CURT NICKISCH: Steve Tringale runs a health care consulting firm in Boston. In his thirty years in the business, he’s never seen anything like this:

STEVE TRINGALE: The factors which are driving the overall economic downturn have conspired in some ways to almost set up a perfect storm for hospitals.

NICKISCH: There are four main factors contributing to this storm. First, the state budget is tightening. So far the Commonweatlh has cut up to two hundred fifty million dollars in reimbursements to hospitals. The second factor is more of a surprise. People are foregoing medical care just to save money.

I go down one leg at a time, because I don’t like to put a lot of stress on my left leg.

NICKISCH: Wally Glendye is on his back porch in Middleboro, letting out his dog. He has a bad knee. It hurts, especially when the weather’s cold.

WALLY GLENDYE: It’s been tough on the kids. I can’t throw a ball to them anymore, I can’t bend down to pick it up.

NICKISCH: Glendye’s up for knee replacement surgery. But he’d have to shell out for co-pays and a deductible, which he says he can’t afford in this economy.

GLENDYE: It’s just the wrong time to spend money, I mean it is! If it was better, absolutely! That’s what I would do, but- it’s not the time to play around. Not at all. No. No.

NICKISCH: Money’s not the only reason that people like Glendye are putting off care. Karen Nelson with the Massachusetts Hospital Association says it’s also psychological:

KAREN NELSON: The economy is so lousy, patients are deferring elective procedures - they’re afraid to leave their job! To be out for two or three weeks, and then to come back to find a pink slip.

NICKISCH: It’s not only elective procedures that are down. The American Hospital Association says at a time when its members were counting on an older population needing more care, patient admissions are falling, too.

At Tufts Medical Center in Boston, this is all magnified by the other factors in this storm. As the economy weakens, people lose their jobs, and their employer health insurance. Even with the universal health care law in Massachusetts, people still have to pay co-insurance and deductibles. Tufts CEO Ellen Zane says these have gotten bigger, and many patients are not paying up.

ELLEN ZANE: Basically, just more out of pocket expense, and with that, we are seeing more bad debt.

NICKISCH: About five-percent more.

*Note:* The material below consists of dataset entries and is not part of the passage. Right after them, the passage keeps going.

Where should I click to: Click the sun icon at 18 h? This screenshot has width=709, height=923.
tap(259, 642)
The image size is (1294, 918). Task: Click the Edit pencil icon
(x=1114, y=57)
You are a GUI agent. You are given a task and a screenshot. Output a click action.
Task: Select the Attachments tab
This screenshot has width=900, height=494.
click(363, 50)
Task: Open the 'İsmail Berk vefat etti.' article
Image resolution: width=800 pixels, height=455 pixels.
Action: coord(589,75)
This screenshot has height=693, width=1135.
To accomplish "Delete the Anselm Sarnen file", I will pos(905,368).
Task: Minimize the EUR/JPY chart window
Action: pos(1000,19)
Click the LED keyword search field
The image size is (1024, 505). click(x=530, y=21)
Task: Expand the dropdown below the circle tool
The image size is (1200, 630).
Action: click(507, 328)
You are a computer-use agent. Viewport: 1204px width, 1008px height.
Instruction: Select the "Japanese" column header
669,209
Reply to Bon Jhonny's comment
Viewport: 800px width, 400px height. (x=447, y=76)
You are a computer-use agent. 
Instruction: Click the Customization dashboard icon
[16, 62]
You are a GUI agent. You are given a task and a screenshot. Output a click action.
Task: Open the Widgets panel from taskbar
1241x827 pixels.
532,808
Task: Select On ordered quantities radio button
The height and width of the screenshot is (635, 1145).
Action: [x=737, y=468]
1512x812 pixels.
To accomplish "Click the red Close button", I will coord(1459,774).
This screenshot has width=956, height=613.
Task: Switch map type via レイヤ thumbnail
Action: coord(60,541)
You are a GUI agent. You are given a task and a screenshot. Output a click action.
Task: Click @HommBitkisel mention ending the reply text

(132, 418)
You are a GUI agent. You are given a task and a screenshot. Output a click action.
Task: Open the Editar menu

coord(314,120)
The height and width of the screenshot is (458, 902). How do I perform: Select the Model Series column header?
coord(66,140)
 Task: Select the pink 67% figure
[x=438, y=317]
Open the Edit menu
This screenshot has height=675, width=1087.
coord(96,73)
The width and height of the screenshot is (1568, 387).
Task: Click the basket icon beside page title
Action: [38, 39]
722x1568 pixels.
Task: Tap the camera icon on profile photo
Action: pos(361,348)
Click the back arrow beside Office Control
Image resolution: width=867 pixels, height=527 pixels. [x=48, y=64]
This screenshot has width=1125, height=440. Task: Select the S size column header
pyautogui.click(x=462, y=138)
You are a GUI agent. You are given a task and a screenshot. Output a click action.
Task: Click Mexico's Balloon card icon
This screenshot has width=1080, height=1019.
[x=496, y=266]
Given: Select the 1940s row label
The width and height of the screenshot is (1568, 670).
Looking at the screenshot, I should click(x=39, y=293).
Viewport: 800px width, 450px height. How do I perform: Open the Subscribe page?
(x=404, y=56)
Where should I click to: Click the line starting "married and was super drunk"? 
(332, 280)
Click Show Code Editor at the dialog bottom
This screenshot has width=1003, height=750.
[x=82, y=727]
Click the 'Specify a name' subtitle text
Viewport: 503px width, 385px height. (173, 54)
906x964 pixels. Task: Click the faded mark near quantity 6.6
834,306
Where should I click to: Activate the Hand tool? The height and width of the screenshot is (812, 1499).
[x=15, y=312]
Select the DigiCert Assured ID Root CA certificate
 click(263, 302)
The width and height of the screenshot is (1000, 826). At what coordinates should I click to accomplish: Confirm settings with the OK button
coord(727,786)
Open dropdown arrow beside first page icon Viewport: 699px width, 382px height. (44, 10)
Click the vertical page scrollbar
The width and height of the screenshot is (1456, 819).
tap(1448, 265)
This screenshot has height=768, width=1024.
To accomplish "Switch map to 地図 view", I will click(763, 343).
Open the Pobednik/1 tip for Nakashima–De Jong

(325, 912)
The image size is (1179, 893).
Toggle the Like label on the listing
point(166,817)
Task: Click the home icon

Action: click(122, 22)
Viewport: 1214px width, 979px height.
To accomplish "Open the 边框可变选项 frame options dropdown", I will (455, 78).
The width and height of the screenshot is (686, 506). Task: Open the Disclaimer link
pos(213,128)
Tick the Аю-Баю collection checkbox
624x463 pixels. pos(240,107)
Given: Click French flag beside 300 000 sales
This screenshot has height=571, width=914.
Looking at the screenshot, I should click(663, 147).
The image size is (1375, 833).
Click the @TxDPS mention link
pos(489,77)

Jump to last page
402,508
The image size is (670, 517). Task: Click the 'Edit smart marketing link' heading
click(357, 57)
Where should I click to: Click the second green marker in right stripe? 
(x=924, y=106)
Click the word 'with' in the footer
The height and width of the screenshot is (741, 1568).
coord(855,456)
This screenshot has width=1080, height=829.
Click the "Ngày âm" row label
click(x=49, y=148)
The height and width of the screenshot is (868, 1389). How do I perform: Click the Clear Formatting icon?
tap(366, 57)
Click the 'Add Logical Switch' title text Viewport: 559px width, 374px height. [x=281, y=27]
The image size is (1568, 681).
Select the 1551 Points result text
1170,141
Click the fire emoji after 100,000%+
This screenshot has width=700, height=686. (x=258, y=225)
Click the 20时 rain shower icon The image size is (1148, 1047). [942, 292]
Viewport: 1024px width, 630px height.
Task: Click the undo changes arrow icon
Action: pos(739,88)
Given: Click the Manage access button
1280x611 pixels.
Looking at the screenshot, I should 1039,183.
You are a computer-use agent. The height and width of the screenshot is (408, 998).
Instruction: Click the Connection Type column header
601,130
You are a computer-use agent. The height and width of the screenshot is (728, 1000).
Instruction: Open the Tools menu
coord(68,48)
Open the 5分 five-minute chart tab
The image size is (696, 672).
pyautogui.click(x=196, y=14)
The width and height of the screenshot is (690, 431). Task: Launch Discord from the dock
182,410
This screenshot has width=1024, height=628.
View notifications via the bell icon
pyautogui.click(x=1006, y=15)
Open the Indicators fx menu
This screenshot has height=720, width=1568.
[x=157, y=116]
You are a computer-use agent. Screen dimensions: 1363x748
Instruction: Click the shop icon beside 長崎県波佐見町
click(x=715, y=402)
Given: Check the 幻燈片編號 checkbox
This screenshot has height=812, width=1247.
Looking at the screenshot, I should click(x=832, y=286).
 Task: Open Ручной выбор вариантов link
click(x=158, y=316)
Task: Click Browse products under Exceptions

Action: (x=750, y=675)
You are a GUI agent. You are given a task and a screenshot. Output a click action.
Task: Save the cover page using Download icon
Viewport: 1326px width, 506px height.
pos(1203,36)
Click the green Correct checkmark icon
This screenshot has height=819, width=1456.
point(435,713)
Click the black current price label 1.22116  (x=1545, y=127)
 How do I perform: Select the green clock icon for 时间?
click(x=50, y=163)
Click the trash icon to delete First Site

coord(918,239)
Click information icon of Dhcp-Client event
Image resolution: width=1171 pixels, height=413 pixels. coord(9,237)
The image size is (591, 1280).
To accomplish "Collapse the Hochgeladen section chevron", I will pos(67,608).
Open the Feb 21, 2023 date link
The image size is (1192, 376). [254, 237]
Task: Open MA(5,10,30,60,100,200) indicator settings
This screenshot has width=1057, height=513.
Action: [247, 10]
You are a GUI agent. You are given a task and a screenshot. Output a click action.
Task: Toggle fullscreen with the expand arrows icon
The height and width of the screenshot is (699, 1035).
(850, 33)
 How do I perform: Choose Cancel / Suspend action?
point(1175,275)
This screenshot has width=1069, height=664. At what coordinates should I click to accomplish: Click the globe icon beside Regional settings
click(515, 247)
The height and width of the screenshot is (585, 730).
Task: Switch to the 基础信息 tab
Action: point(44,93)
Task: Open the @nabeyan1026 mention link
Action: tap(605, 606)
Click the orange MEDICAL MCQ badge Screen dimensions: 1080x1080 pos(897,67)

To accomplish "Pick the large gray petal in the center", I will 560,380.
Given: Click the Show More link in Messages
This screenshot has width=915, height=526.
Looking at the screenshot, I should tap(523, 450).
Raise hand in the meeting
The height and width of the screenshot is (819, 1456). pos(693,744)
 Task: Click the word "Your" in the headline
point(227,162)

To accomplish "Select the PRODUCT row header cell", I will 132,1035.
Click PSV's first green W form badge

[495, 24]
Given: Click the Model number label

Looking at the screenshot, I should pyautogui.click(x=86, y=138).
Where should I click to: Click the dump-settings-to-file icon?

It’s one reason a third of Massachusetts acute care hospitals have gone into the red so far this year.

Then there’s the fourth and final factor in the storm: the credit crunch. It’s more expensive to borrow money to build a new wing or buy better equipment. And the financial crisis is also taking hospital endowments down with the stock market. CEO Zane says Tufts uses its investment gains to fund medical research.

ZANE: When there are no gains, it’s hard to support it! And it means that the clinical part of our enterprise has to, what I always say, speed up the treadmill.

NICKISCH: That means asking workers to do more, while Tufts cuts back on hiring. Zane has put expansion plans on hold, and is also urging doctors to cut travel for their medical research.

Changes like these are becoming common at hospitals across the state. Some are going further. Boston Medical Center has laid off two hundred fifty workers. Mass General has cut two hundred jobs. Medical centers say they are saving money without hurting quality of care. Health care consultant Steve Tringale agrees. But he says medical campuses are going to come out of this unprecedented recession in worse financial and physical shape.

TRINGALE: Hospitals need new heating systems, new chillers, OR’s need to be rehabbed, buildings need to be maintained, things like that.

NICKISCH: Tringale says the state’s hospitals could get a helping hand from the new administration. President-Elect Obama’s transition team says an economic stimulus package might include a boost to federal Medicaid dollars... a welcome vital sign, in what’s looking like a weak, bleak 2009.

This program aired on December 29, 2008. The audio for this program is not available.